Exercise prompt. Across all the entries below, how many lines mention the string "TFRM"? Respond with a single number.

Extracted data entries

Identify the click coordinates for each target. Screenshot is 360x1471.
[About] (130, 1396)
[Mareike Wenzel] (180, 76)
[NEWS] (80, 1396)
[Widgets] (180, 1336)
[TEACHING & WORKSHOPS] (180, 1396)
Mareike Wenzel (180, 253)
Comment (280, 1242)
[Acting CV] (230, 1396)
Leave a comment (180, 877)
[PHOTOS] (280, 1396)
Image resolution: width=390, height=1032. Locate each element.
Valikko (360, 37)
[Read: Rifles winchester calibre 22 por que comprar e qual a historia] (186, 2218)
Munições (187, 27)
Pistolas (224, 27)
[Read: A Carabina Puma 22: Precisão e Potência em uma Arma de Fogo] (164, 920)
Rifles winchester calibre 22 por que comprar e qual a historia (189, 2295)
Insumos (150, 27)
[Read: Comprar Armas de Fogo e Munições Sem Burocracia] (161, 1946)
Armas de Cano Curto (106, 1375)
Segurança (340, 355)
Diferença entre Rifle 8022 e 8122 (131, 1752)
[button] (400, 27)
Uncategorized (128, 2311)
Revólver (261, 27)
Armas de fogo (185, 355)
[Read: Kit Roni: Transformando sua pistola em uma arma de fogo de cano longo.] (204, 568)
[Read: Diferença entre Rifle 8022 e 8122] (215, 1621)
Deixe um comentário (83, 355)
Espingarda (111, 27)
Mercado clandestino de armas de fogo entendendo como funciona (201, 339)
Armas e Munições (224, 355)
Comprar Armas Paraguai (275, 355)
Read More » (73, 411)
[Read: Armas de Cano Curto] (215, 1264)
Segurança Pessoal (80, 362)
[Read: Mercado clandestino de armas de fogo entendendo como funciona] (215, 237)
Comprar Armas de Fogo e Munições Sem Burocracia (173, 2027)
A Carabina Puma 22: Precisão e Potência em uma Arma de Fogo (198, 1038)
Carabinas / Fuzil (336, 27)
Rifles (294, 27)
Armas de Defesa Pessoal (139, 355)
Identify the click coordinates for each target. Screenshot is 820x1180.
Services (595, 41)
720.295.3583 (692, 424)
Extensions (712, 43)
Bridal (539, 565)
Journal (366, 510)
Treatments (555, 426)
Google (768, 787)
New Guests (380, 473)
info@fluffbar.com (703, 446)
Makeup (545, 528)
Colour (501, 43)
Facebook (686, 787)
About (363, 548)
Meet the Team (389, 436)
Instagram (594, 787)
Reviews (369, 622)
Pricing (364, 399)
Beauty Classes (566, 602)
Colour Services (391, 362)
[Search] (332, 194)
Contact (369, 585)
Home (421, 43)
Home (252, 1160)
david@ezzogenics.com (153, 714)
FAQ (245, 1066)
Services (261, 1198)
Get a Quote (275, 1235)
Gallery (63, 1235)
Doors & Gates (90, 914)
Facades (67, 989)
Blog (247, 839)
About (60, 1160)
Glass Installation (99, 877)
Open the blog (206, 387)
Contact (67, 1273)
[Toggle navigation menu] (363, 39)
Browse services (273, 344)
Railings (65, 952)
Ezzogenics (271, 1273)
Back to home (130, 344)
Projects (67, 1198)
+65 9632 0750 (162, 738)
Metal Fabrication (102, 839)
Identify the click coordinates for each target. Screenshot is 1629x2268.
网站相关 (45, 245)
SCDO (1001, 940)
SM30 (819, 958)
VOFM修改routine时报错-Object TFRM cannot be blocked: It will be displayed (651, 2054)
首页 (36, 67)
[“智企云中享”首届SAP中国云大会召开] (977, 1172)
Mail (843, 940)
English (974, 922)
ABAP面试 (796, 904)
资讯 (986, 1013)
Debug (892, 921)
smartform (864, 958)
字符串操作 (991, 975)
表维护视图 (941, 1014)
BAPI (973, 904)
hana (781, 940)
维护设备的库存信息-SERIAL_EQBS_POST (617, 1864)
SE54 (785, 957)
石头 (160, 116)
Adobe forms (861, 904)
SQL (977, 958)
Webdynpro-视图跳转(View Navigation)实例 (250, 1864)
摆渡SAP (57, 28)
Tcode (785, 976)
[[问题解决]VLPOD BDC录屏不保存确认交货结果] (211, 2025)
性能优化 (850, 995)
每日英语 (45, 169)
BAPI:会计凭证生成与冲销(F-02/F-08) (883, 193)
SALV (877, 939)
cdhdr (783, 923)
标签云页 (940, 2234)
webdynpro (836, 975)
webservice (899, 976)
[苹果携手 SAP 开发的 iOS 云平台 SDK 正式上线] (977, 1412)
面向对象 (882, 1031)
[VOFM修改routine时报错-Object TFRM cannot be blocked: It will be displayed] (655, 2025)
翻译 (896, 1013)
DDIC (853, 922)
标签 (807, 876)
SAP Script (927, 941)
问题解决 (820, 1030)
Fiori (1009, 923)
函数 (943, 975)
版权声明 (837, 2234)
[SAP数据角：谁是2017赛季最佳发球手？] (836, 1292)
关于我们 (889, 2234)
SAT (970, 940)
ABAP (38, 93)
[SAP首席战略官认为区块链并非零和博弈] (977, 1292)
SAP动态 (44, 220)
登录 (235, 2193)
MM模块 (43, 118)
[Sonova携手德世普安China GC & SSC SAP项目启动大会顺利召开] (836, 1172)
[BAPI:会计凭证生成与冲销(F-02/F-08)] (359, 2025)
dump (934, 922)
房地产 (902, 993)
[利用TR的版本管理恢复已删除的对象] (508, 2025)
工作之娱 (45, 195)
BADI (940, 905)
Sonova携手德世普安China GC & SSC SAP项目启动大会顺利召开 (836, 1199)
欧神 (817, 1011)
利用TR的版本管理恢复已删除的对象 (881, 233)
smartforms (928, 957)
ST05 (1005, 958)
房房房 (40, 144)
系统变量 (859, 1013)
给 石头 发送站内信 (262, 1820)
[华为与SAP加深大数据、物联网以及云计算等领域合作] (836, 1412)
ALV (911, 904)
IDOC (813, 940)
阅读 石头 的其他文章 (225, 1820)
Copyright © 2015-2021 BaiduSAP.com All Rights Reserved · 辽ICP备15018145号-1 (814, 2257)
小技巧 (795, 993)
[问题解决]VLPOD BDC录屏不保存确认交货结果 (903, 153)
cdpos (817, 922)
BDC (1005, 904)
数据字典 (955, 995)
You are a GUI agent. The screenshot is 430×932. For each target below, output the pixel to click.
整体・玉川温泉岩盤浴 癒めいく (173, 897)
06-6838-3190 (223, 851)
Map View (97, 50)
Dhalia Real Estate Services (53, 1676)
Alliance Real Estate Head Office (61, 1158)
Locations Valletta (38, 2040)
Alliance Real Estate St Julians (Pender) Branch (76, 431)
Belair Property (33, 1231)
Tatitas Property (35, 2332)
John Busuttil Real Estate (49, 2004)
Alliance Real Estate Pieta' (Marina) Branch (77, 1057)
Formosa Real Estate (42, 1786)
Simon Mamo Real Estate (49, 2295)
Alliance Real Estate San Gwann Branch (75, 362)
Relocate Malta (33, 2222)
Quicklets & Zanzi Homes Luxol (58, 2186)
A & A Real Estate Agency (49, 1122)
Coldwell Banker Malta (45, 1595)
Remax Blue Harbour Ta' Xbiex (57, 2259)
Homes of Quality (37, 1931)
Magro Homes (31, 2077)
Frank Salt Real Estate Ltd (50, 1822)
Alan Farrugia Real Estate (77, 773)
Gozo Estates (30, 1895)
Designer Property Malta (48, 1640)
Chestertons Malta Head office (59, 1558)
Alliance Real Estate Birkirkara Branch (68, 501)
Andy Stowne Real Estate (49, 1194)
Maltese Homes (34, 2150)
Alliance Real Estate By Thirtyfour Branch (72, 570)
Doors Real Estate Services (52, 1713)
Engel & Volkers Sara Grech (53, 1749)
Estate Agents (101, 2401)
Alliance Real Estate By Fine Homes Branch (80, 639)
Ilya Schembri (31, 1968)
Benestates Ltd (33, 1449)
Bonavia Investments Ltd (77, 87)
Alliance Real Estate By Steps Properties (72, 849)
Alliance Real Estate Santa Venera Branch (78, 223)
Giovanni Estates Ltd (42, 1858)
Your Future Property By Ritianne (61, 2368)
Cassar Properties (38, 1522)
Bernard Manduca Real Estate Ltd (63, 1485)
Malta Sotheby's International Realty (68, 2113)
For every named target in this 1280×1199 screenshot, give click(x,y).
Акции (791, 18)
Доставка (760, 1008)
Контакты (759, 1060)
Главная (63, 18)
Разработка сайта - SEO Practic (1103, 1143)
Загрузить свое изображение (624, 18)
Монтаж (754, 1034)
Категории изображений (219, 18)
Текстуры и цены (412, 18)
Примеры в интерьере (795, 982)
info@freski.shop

Output of the task. 2